Dataset:
^^^^^^^^

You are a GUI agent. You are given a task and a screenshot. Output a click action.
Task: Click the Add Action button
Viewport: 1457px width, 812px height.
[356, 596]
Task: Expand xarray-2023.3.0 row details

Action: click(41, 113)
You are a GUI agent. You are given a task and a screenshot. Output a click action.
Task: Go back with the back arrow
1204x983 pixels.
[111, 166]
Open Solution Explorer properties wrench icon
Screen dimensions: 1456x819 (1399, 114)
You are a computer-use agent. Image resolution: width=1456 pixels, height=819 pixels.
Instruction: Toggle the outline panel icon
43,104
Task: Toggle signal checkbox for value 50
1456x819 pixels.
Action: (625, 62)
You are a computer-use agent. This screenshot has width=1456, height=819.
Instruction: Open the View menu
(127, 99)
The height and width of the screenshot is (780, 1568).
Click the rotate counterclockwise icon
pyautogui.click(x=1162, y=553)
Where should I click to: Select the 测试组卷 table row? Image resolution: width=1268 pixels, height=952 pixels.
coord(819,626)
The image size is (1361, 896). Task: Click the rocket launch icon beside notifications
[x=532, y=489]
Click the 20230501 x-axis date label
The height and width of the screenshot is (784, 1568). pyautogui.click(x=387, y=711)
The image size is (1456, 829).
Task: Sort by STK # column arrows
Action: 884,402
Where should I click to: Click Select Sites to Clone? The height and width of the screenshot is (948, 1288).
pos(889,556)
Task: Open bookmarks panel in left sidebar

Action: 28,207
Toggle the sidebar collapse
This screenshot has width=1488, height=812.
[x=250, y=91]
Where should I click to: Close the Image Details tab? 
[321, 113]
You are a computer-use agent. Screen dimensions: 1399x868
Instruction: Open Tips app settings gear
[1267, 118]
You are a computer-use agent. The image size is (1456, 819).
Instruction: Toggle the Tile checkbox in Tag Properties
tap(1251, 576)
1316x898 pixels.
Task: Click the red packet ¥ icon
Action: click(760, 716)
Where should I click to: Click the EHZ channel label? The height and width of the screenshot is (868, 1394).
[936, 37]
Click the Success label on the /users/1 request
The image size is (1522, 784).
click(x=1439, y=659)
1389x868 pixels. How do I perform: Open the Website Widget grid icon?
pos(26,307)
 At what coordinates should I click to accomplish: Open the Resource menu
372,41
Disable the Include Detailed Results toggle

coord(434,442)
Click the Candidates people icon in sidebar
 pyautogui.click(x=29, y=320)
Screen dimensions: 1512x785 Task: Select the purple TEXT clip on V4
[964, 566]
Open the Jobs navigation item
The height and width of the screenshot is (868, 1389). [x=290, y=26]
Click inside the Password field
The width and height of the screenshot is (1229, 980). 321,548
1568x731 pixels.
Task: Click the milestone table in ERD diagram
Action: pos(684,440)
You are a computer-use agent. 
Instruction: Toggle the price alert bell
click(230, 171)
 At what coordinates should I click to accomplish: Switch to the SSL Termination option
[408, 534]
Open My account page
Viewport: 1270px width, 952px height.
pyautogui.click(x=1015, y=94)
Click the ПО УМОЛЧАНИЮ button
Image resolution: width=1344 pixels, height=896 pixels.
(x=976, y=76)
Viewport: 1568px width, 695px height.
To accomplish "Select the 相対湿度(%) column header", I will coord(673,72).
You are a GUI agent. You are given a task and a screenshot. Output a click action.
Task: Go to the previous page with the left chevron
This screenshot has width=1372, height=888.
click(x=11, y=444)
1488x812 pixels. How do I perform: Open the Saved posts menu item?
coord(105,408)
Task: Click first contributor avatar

^^^^^^^^

Problem to solve:
Return the span of lines in the data above that opens at the line with "Instruction: Toggle the Tile" and closes at the line with "Open My account page", exactly, ends included, nothing else.

Task response:
Instruction: Toggle the Tile checkbox in Tag Properties
tap(1251, 576)
1316x898 pixels.
Task: Click the red packet ¥ icon
Action: click(760, 716)
Where should I click to: Click the EHZ channel label? The height and width of the screenshot is (868, 1394).
[936, 37]
Click the Success label on the /users/1 request
The image size is (1522, 784).
click(x=1439, y=659)
1389x868 pixels. How do I perform: Open the Website Widget grid icon?
pos(26,307)
 At what coordinates should I click to accomplish: Open the Resource menu
372,41
Disable the Include Detailed Results toggle

coord(434,442)
Click the Candidates people icon in sidebar
 pyautogui.click(x=29, y=320)
Screen dimensions: 1512x785 Task: Select the purple TEXT clip on V4
[964, 566]
Open the Jobs navigation item
The height and width of the screenshot is (868, 1389). [x=290, y=26]
Click inside the Password field
The width and height of the screenshot is (1229, 980). 321,548
1568x731 pixels.
Task: Click the milestone table in ERD diagram
Action: pos(684,440)
You are a computer-use agent. 
Instruction: Toggle the price alert bell
click(230, 171)
 At what coordinates should I click to accomplish: Switch to the SSL Termination option
[408, 534]
Open My account page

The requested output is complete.